Religious Right Blames Gays For Mark Foley / Republican Leadership Scandal
The Family Research Council - one of America's most prominent Religious Right groups - has carefully considered the ramifications of the scandal faced by Republican leaders in the U.S. House after the Speaker and others were warned long ago one of their members was sending inappropriate e-mails to underage pages and now know who is to blame:
Gays.
Democrats seeking to exploit the resignation of Rep. Mark Foley (R-FL) are right to criticize the slow response of Republican congressional leaders to his communications with male pages. But neither party seems likely to address the real issue, which is the link between homosexuality and child sexual abuse. Foley, an unmarried 52-year-old representative, had always refused to answer questions about his sexual orientation. Now that his emails and messages to teenage male pages have been revealed, it appears clear that Foley is a homosexual with a particular attraction to underage boys. While pro-homosexual activists like to claim that pedophilia is a completely distinct orientation from homosexuality, evidence shows a disproportionate overlap between the two. Although almost all child molesters are male and less than 3% of men are homosexual, about a third of all child sex abuse cases involve men molesting boys--and in one study, 86% of such men identified themselves as homosexual or bisexual. Ignoring this reality got the Catholic Church into trouble over abusive priests, and now it is doing the same to the House GOP leadership. They discounted or downplayed earlier reports concerning Foley's behavior--probably because they did not want to appear "homophobic." The Foley scandal shows what happens when political correctness is put ahead of protecting children.

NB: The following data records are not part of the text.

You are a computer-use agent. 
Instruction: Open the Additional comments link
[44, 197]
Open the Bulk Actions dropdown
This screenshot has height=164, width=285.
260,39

Of course, there is no serious scientific evidence that suggests that gay men are more likely to molest children than straight men. FRC provides no sources for the statistics they do list. What's the truth?
"Gregory M. Herek is a Professor of Psychology at the University of California at Davis (UCD). He received his Ph.D. in social psychology from UCD in 1983, then was a postdoctoral fellow at Yale University. He subsequently served as a faculty member at Yale and the Graduate Center of the City University of New York before returning to UCD, first as a research psychologist and later as a tenured professor," according to his biography on the UCD website. He writes:
Members of disliked minority groups are often stereotyped as representing a danger to the majority society's most vulnerable members. Historically, Black men in the United States were often falsely accused of raping White women, and commonly lynched as a result. Jews in the Middle Ages were accused of murdering Christian babies in ritual sacrifices.
In a similar fashion, gay people have often been portrayed as a threat to children....
In recent years, antigay activists have routinely asserted that gay people are child molesters. This argument was often made in debates about the Boy Scouts of America's policy to exclude gay scouts and scoutmasters. It also was raised in connection with recent scandals about the Catholic church's attempts to cover up the abuse of young males by priests....
The empirical research does not show that gay or bisexual men are any more likely than heterosexual men to molest children. This is not to argue that homosexual and bisexual men never molest children. But there is no scientific basis for asserting that they are more likely than heterosexual men to do so.
Dr. Herek's well researched (and footnoted) article Facts About Homosexuality and Child Molestation is available online.
Gays aren't the problem here.
The problem is the corrupt leadership of the Republican Party which apparently desired so deeply to stay in power they covered-up possible sex crimes against children in an effort to retain a safe Congressional seat in Florida.